Happy Festivus, Everyone!

Happy Festivus, Everyone!

In case you’re unfamiliar, Festivus is perhaps the holiest day of the year, where family members gather around an unadorned aluminum pole and air their grievances with each other. Keeping with this sacred tradition, I have a few grievances I’d like to air.

In the words of St. Francis (Costanza):

Mark Dayton:

Policy disagreements are to be expected in life, that’s fair, but to give 22 state employees huge raises on your way out the door is exactly why people on the left and right have lost confidence in politics and begun favoring populist candidates.

Scott Walker

As a native Wisconsinite I still keep tabs on my old home state, and Scott Walker has earned his share of grievances. First off, Foxconn.

What was he thinking giving away billions of dollars in tax offsets to this company? For a guy who got elected by denouncing the government picking winners and losers, he probably shouldn’t have gone around picking winners and losers.

Second, this venn diagram.

The optics of Wisconsin lawmakers stripping the newly-elected executive of powers the legislature explicitly granted to Walker are bad, but this venn diagram is worse.

The Renewable Energy Lobby

NGO’s, utility companies, companies like Mortenson Construction, and politicians talk about how renewable energy is good for our wallets, and the environment. Neither thing is particularly true.

What this exercise asks
**a.** According to the Festivus post, how many state employees did Mark Dayton give huge raises to on his way out the door?
**b.** Return every line of the listing below verbatim, leaving out the pictures.

Record extracts
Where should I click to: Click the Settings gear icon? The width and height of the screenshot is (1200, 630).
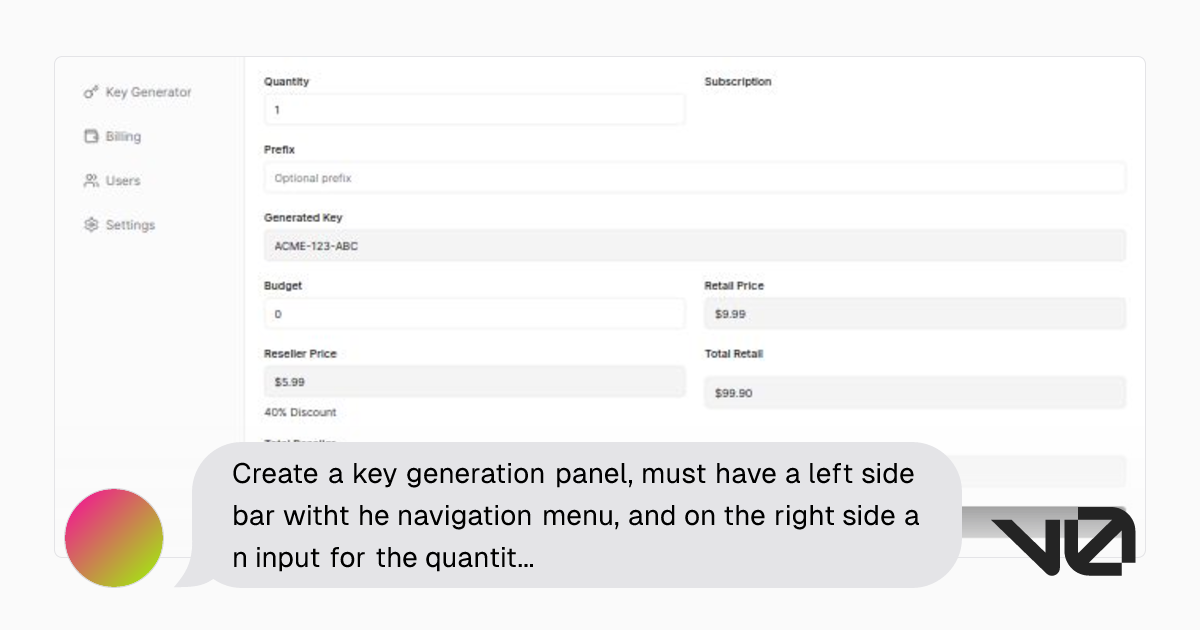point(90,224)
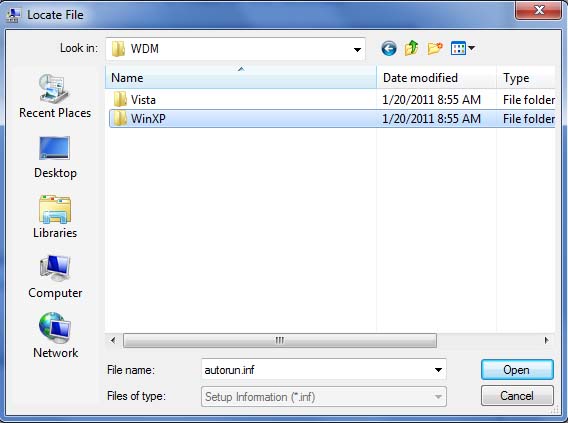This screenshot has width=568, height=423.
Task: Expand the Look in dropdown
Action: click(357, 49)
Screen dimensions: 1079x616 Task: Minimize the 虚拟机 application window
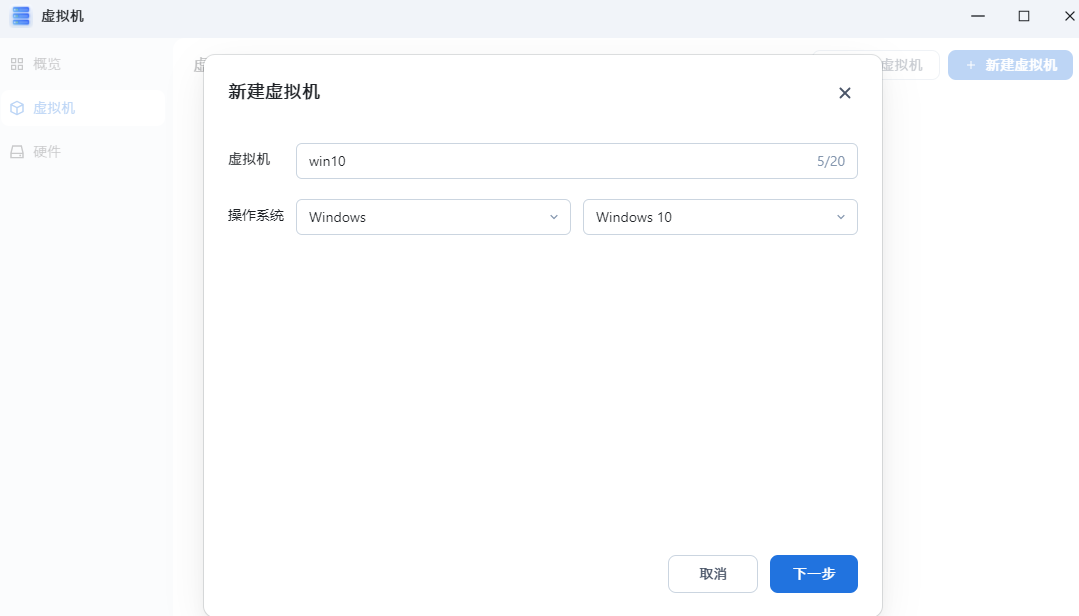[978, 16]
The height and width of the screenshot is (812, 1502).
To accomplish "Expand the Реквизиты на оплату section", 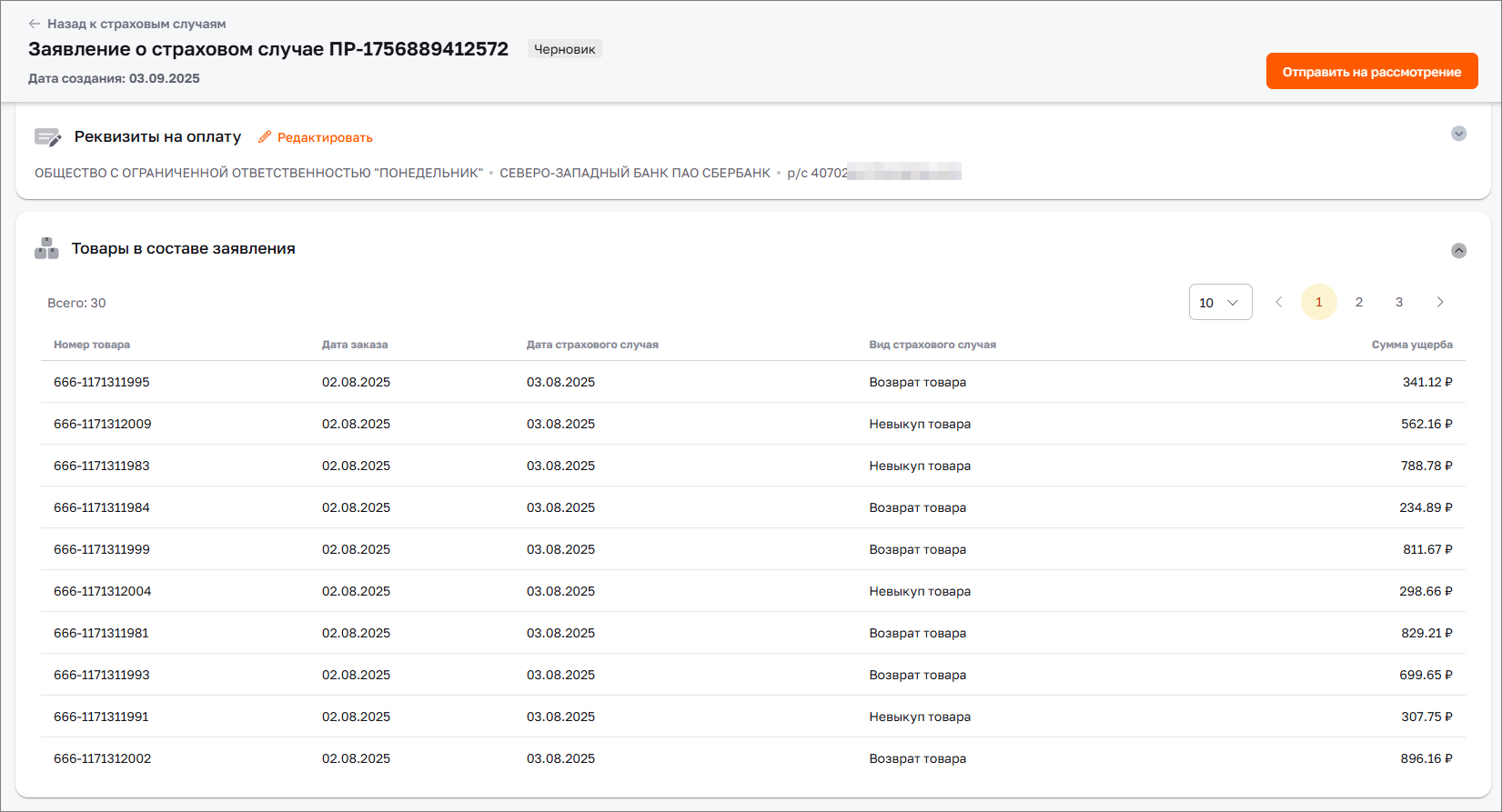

Written answers
**a.** 22

**b.**
Where should I click to: Click the Settings gear icon? The width and height of the screenshot is (1200, 630).
point(90,224)
This screenshot has width=568, height=423.
Task: Expand the Look in dropdown
Action: click(357, 49)
Screen dimensions: 1079x616 Task: Minimize the 虚拟机 application window
[978, 16]
The height and width of the screenshot is (812, 1502).
To accomplish "Expand the Реквизиты на оплату section", 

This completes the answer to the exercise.